◆ **Excerpt provided**
The U.S. Senate has passed new legislation that will allow patients’ histories of drug addiction treatment to be shared with their physicians with consent. The legislation will help to ensure physicians can make more informed decisions about treatment for patients with a history of drug abuse.
The legislation – termed Jessie’s Law – was introduced by Sen. Joe Manchin (D-WV) and the bill was co-sponsored by Sen. Shelley Moore Capito (R-WV). The bill takes its name from Ann Arbor, MI patient Jessica Grubb.
Jessica Grubb had been batting with heroin addiction for seven years before undergoing treatment. She had been sober for six months and had turned her life around; however, Jessica suffering a running injury and surgery was required.
At the hospital, Jessica’s parents repeatedly explained to doctors that their daughter was a recovering addict and that she should not be prescribed opioids, unless under strict supervision. That information did not reach her discharging doctor who prescribed her oxycodone tablets. That same evening, Jessica took several tablets and died from an overdose. Had her full medical history been allowed to be shared with all of her physicians, the overdose would have been avoided.

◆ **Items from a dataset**
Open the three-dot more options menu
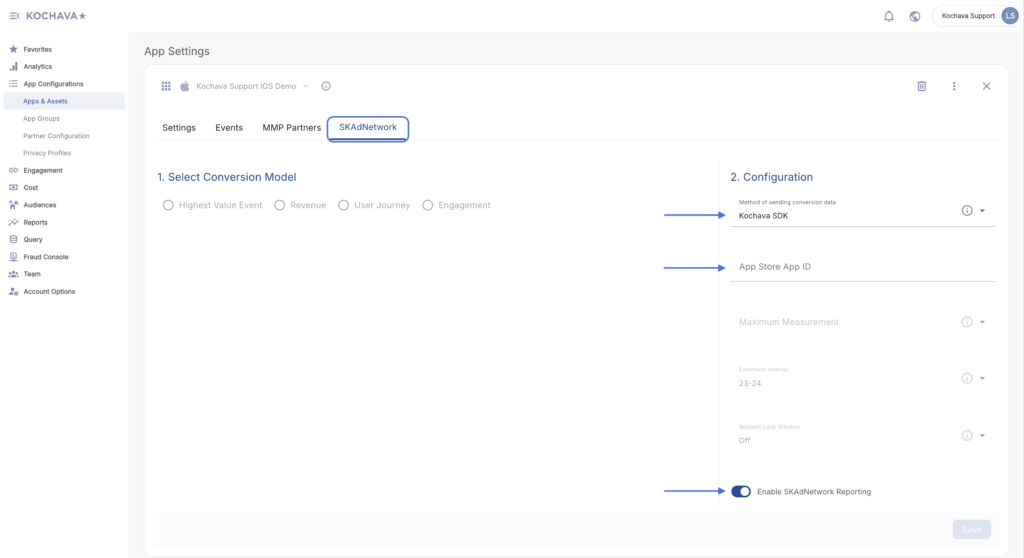The width and height of the screenshot is (1024, 558). coord(954,86)
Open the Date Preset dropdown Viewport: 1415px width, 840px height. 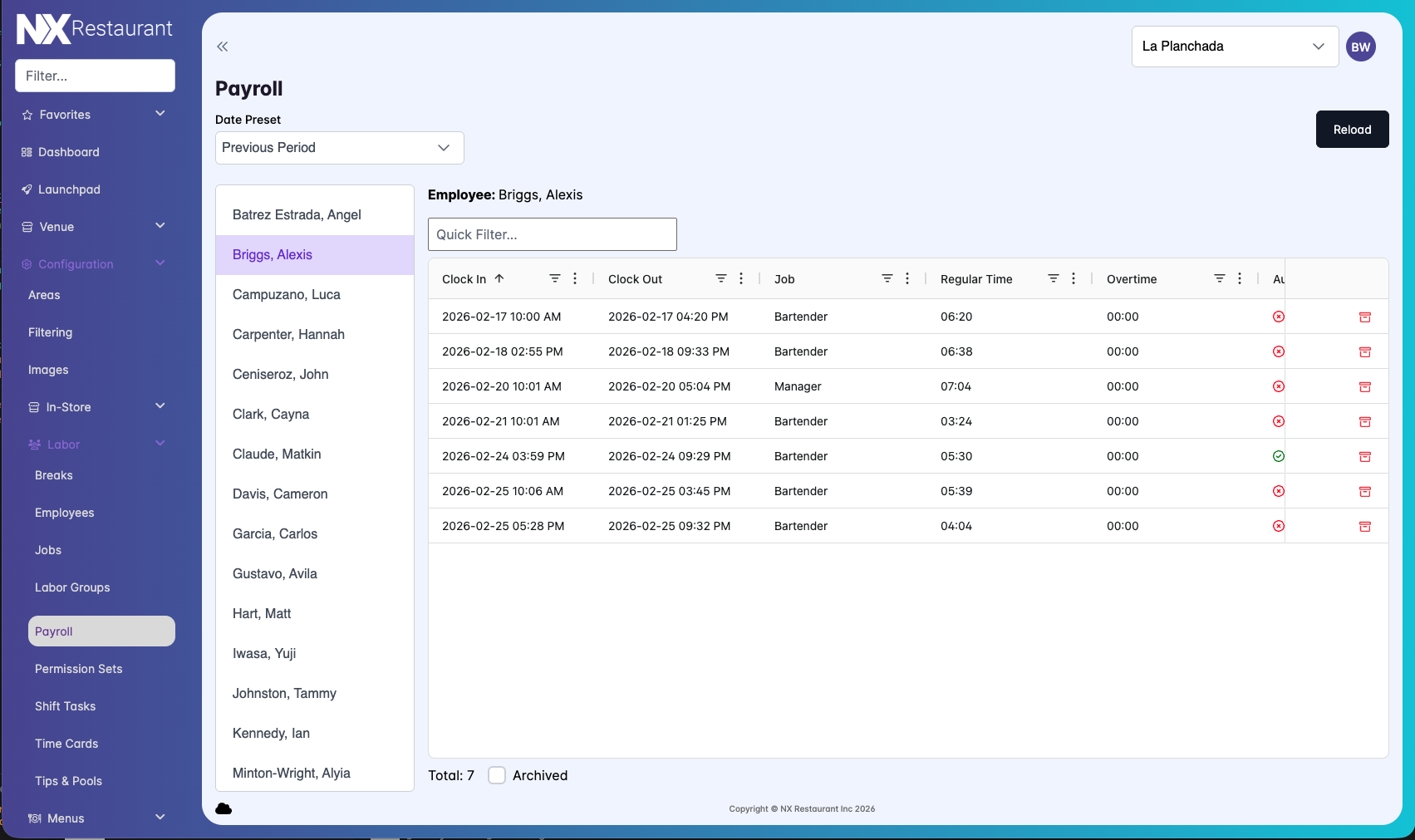339,148
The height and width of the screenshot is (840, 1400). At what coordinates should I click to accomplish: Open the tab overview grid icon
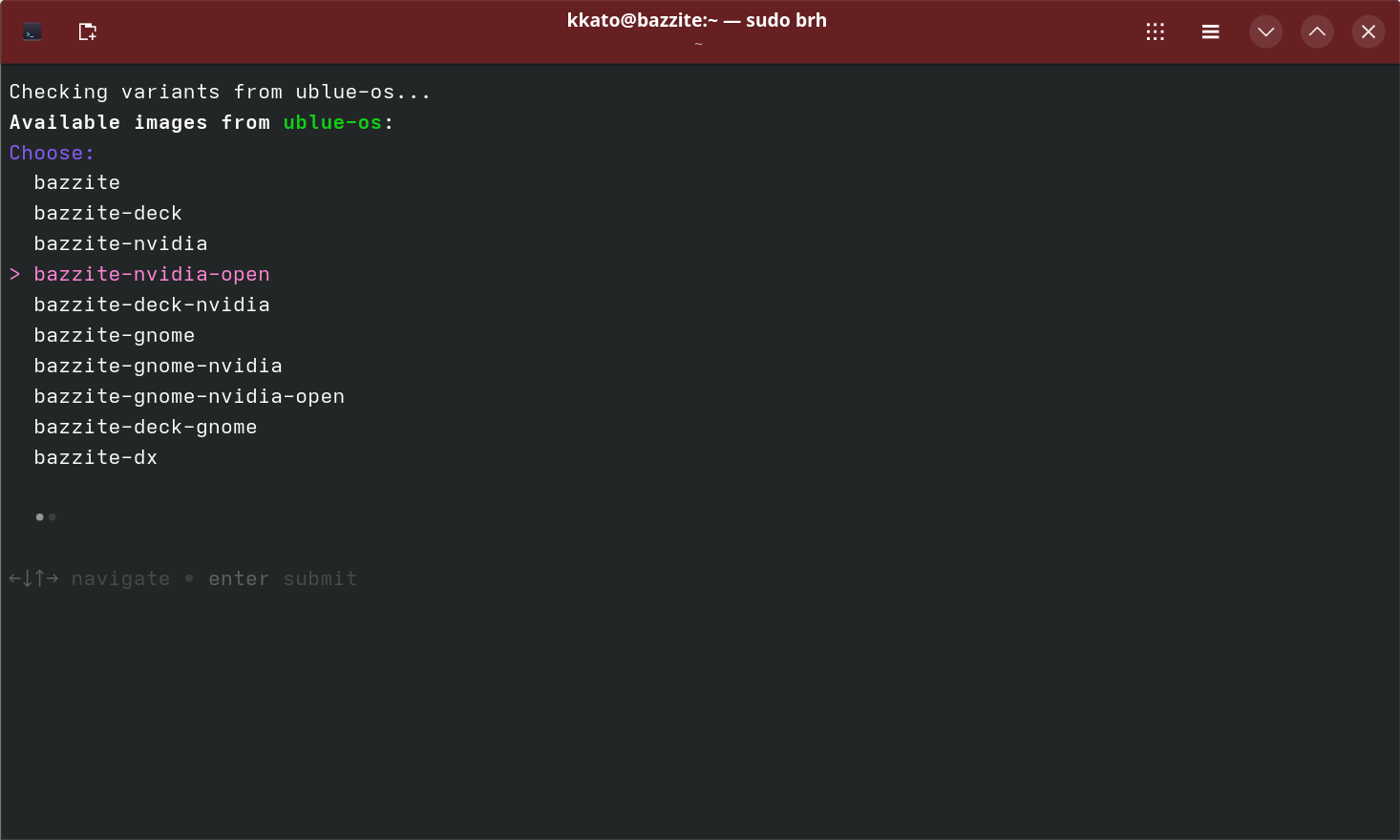(x=1156, y=32)
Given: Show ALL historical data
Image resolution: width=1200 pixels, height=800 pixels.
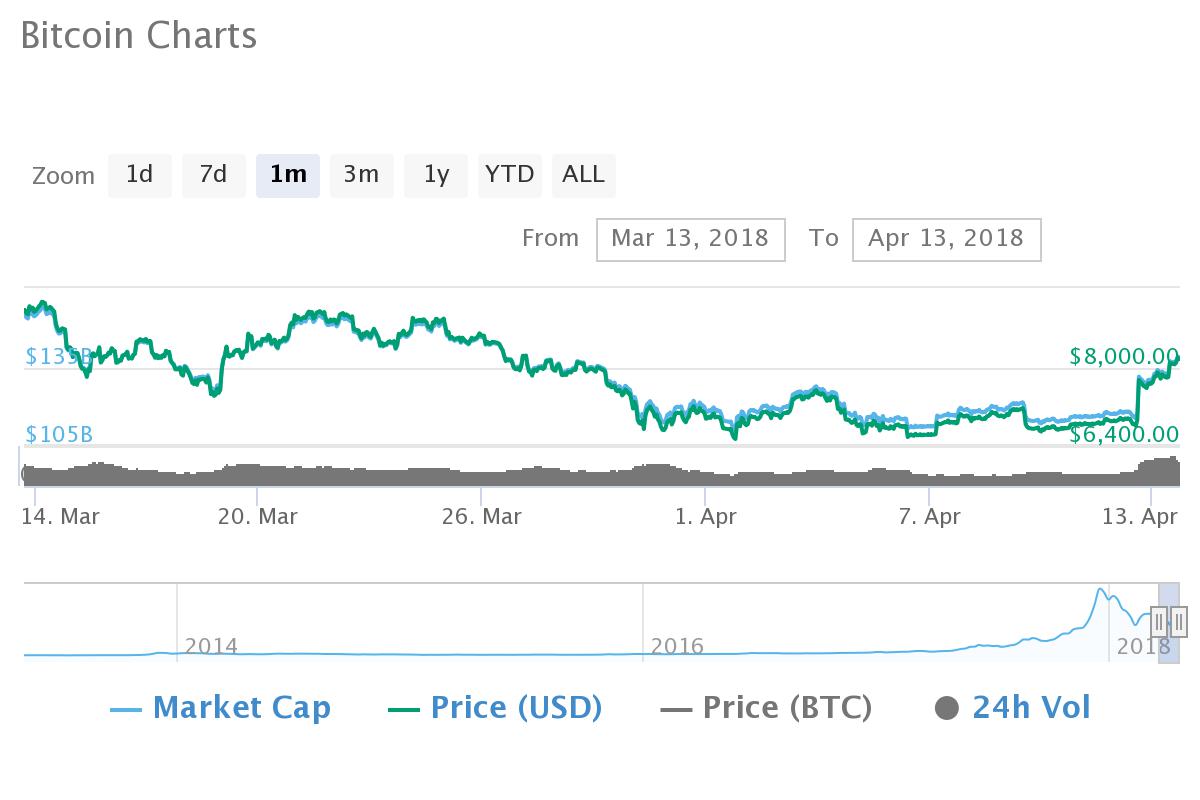Looking at the screenshot, I should [x=583, y=175].
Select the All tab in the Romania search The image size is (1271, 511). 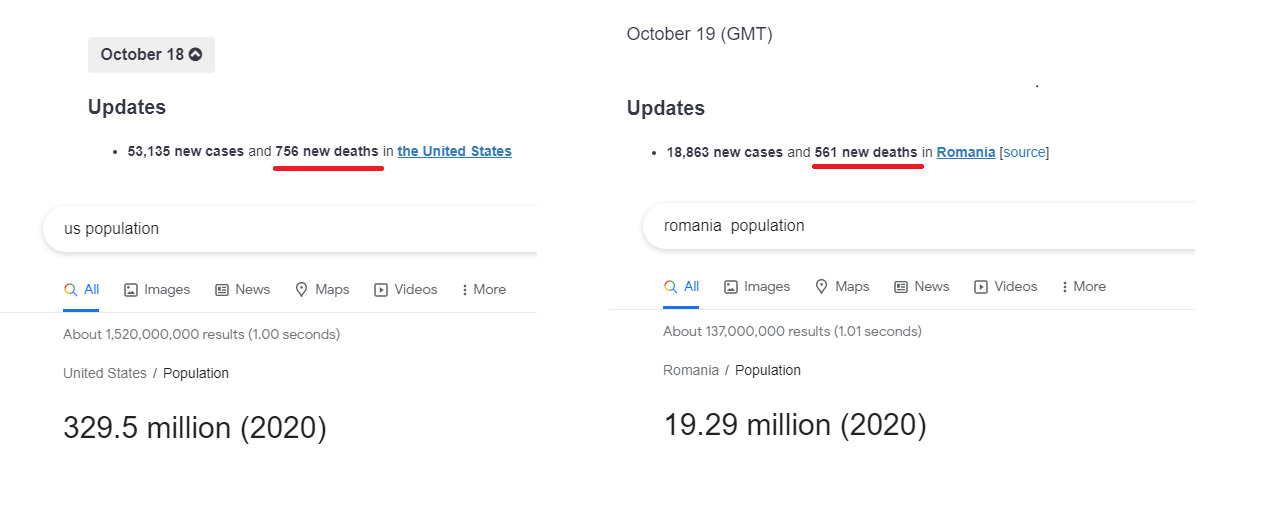click(x=682, y=286)
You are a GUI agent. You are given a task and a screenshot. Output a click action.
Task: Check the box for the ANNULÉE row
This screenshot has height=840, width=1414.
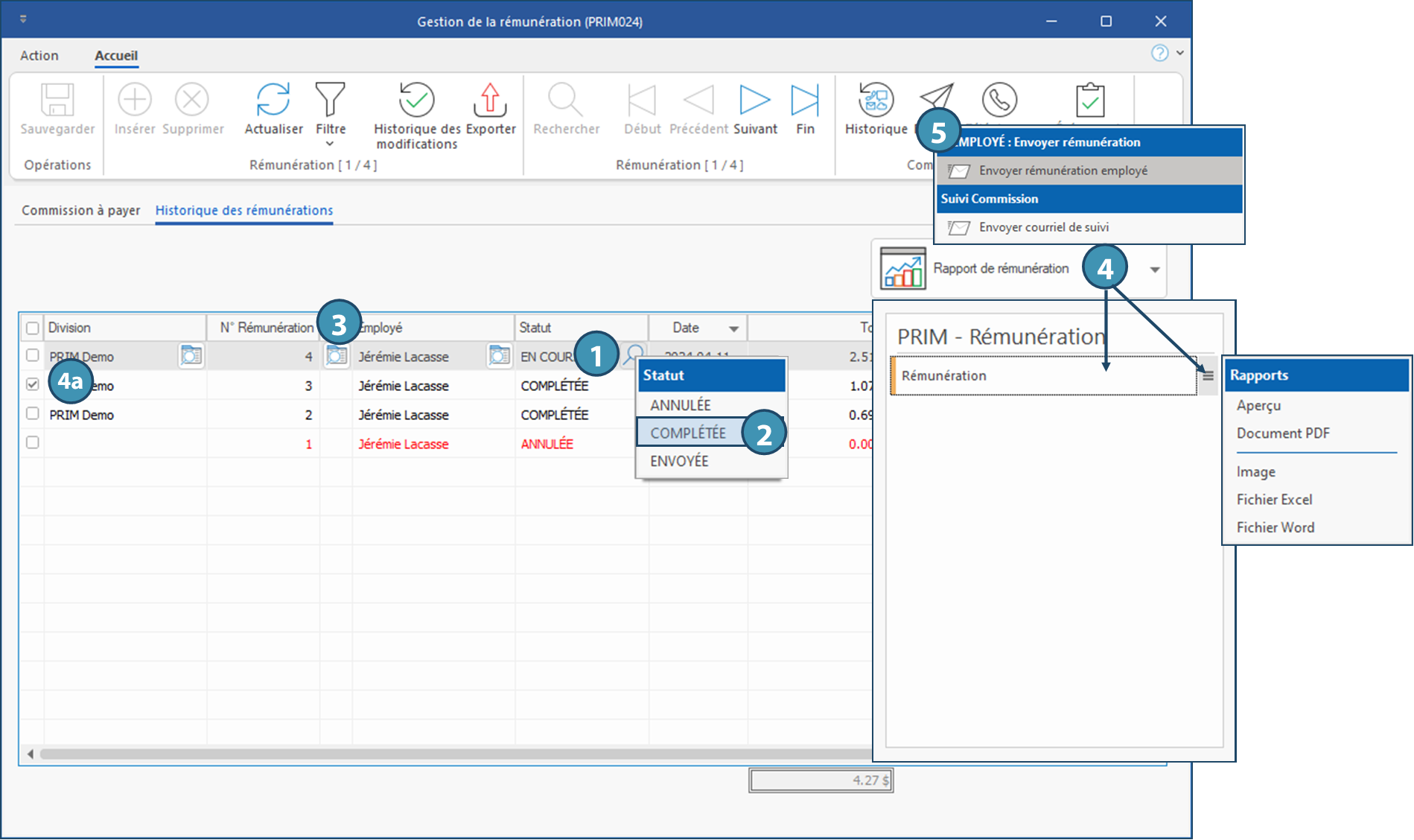33,442
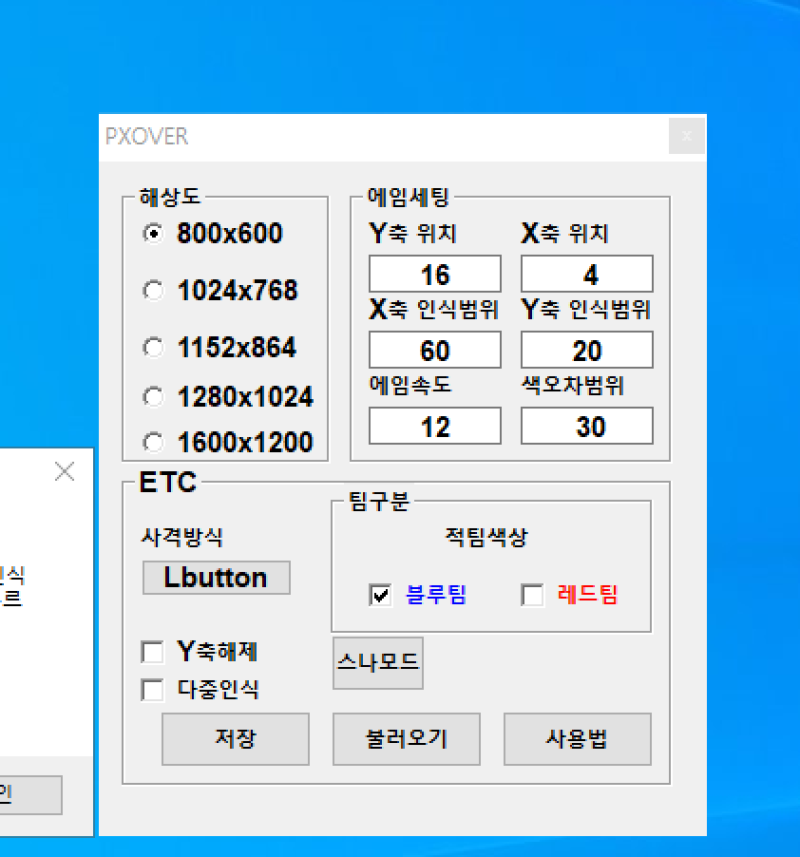
Task: Pick the 1280x1024 resolution radio button
Action: (153, 397)
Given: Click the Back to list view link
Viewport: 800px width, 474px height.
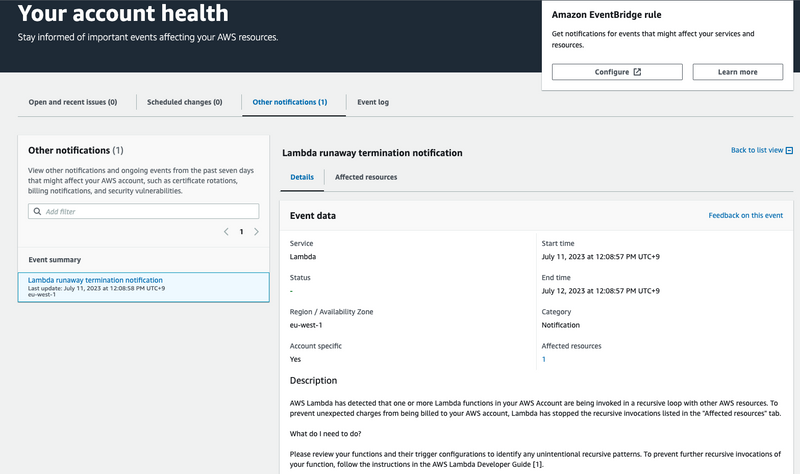Looking at the screenshot, I should point(756,150).
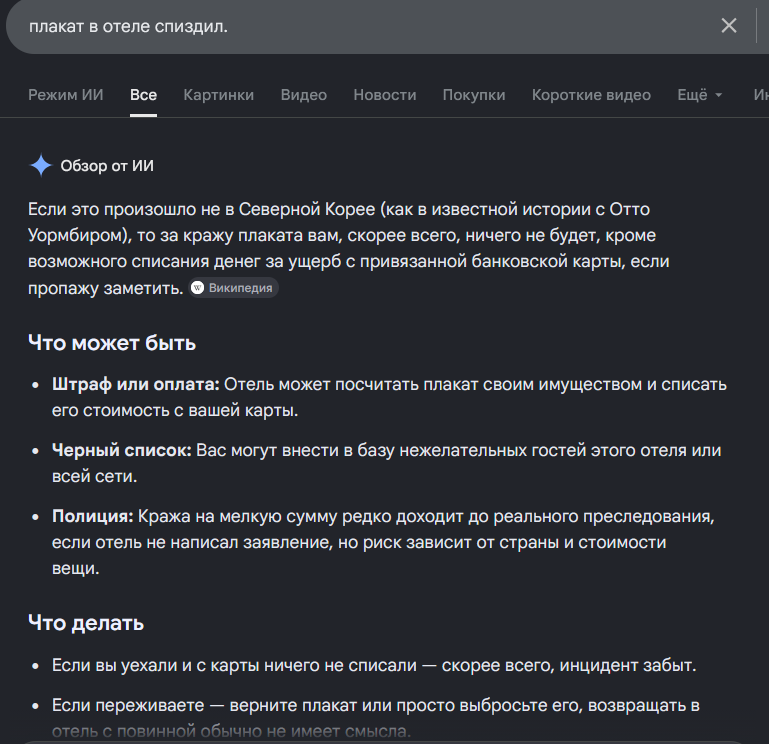Screen dimensions: 769x744
Task: Open the Википедия source link
Action: click(234, 288)
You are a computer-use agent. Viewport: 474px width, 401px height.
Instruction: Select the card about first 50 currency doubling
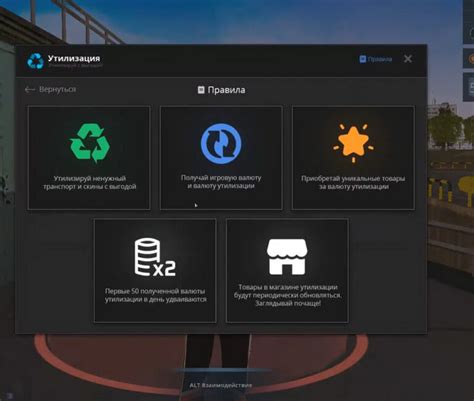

◆ **Problem set**
[A] Name every person the article on Jessie's Law identifies by full name.
[B] Resume the article on Jessie's Law after its final sentence.
These rows were taken from a separate source and are not related to the text.

◆ **Task-by-task outputs**
[A] Joe Manchin, Shelley Moore Capito, Jessica Grubb

[B]
The drug addiction histories of patients are not permitted to be shared with doctors. That information is kept separate from patient’s medical records. However, that separation can all too easily lead to tragic incidents such as this.
While the legislation allows drug abuse histories to be shared, to protect the privacy of patients, the “history of opioid use disorder should, only at the patient’s request, be prominently displayed in the medical records (including electronic health records).”
Sen. Manchin, said “Today, Jessie’s Law passed in the Senate and it is a moment I am grateful to be a part of. This legislation honors the life of Jessie, someone who was lost too soon to something that was 100 percent preventable.”
Jessie’s law will not go to the House for consideration. Sens. Manchin and Capito will continue to work hard to make sure the bill is passed by the House.
If the bill is passed, the U.S. Department of Health and Human Services will be required to issue guidelines for healthcare providers explaining when a history of opioid use can be prominently displayed on a patient’s medical record.